Dataset entries —
________________________________________
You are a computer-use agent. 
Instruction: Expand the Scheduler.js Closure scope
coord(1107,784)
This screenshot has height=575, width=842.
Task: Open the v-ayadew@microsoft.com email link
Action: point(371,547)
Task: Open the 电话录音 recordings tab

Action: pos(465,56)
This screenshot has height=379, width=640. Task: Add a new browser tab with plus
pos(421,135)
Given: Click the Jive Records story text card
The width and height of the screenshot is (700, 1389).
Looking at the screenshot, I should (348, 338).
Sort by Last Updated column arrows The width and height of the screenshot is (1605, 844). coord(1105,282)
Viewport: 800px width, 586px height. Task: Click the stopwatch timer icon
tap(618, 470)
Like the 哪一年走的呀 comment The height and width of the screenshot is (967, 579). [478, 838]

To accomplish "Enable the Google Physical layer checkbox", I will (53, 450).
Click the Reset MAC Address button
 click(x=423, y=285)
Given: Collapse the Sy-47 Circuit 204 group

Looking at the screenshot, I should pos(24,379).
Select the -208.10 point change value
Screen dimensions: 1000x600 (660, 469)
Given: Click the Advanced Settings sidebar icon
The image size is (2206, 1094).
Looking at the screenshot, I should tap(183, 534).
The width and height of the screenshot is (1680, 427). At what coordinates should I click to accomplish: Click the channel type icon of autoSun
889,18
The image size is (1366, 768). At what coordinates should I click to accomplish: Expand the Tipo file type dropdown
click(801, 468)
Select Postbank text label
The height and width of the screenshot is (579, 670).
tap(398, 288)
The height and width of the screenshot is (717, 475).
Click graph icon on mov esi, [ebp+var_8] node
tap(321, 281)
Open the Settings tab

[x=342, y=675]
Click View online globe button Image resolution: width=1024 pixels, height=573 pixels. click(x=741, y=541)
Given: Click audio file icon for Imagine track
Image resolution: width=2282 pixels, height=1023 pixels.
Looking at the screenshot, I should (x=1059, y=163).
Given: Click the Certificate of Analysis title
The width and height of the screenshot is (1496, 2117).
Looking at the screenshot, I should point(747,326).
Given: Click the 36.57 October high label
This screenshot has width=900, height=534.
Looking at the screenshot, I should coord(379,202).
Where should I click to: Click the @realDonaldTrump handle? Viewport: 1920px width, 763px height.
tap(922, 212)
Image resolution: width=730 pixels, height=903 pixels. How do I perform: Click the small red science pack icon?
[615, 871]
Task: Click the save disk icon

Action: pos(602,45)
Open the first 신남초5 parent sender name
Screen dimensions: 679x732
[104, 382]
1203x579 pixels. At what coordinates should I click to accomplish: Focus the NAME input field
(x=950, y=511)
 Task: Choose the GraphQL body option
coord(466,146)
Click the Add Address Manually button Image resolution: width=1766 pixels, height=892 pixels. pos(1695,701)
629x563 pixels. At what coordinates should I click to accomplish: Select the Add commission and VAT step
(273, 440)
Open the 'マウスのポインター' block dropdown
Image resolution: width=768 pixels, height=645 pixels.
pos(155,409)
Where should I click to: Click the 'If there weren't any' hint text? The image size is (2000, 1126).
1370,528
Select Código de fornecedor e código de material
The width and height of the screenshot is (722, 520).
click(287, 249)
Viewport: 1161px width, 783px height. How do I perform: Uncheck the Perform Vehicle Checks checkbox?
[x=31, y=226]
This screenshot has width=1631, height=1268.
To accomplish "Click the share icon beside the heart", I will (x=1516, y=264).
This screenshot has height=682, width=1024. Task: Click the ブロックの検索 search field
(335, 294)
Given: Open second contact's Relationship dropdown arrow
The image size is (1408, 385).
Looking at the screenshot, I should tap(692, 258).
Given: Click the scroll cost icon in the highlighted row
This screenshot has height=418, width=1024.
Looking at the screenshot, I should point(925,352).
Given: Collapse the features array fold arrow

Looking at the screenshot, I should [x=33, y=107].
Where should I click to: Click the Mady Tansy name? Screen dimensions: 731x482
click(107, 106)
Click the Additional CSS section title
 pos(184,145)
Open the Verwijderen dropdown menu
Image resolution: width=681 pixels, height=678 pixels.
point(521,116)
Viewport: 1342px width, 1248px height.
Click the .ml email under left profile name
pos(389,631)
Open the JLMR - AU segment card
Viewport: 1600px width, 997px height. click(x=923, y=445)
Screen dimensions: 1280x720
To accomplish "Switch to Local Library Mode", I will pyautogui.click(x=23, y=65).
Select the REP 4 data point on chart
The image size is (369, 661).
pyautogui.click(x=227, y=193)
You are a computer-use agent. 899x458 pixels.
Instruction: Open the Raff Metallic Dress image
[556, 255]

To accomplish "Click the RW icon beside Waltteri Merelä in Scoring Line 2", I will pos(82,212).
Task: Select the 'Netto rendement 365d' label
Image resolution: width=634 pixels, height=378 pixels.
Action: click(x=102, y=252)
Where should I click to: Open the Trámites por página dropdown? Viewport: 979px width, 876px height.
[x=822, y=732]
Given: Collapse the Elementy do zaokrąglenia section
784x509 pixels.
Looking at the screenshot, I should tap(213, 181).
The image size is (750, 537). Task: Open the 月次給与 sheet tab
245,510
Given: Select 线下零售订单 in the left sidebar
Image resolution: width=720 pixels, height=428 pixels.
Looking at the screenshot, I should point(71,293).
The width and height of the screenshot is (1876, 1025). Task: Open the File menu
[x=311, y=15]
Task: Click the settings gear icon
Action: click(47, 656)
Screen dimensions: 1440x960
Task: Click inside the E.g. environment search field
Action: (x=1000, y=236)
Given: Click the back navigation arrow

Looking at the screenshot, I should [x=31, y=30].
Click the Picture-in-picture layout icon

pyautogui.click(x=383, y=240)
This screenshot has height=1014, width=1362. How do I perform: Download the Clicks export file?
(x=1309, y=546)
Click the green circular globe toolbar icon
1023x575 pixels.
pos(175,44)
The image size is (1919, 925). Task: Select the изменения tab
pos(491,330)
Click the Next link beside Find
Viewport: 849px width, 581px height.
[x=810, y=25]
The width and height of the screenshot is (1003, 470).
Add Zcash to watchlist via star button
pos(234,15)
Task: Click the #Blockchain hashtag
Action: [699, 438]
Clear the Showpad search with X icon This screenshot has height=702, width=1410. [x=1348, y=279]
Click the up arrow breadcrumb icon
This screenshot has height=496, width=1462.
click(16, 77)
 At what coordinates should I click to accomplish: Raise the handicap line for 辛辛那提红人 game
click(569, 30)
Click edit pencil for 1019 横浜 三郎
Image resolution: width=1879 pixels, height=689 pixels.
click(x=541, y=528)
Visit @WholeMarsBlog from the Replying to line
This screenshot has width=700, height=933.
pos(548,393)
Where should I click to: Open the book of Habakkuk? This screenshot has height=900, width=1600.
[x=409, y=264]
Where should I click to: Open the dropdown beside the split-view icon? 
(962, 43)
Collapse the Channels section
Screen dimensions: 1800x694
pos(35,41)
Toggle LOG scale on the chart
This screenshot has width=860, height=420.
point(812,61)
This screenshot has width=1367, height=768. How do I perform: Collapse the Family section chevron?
________________________________________
Your answer must be the lines above from the one containing "This screenshot has height=682, width=1024." to the one containing "Given: Select 线下零售订单 in the left sidebar", both included, restated word for word.

SOLVED EXERCISE —
This screenshot has height=682, width=1024. Task: Click the ブロックの検索 search field
(335, 294)
Given: Open second contact's Relationship dropdown arrow
The image size is (1408, 385).
Looking at the screenshot, I should tap(692, 258).
Given: Click the scroll cost icon in the highlighted row
This screenshot has height=418, width=1024.
Looking at the screenshot, I should point(925,352).
Given: Collapse the features array fold arrow

Looking at the screenshot, I should [x=33, y=107].
Where should I click to: Click the Mady Tansy name? Screen dimensions: 731x482
click(107, 106)
Click the Additional CSS section title
 pos(184,145)
Open the Verwijderen dropdown menu
Image resolution: width=681 pixels, height=678 pixels.
point(521,116)
Viewport: 1342px width, 1248px height.
Click the .ml email under left profile name
pos(389,631)
Open the JLMR - AU segment card
Viewport: 1600px width, 997px height. click(x=923, y=445)
Screen dimensions: 1280x720
To accomplish "Switch to Local Library Mode", I will pyautogui.click(x=23, y=65).
Select the REP 4 data point on chart
The image size is (369, 661).
pyautogui.click(x=227, y=193)
You are a computer-use agent. 899x458 pixels.
Instruction: Open the Raff Metallic Dress image
[556, 255]

To accomplish "Click the RW icon beside Waltteri Merelä in Scoring Line 2", I will pos(82,212).
Task: Select the 'Netto rendement 365d' label
Image resolution: width=634 pixels, height=378 pixels.
Action: click(x=102, y=252)
Where should I click to: Open the Trámites por página dropdown? Viewport: 979px width, 876px height.
[x=822, y=732]
Given: Collapse the Elementy do zaokrąglenia section
784x509 pixels.
Looking at the screenshot, I should tap(213, 181).
The image size is (750, 537). Task: Open the 月次給与 sheet tab
245,510
Given: Select 线下零售订单 in the left sidebar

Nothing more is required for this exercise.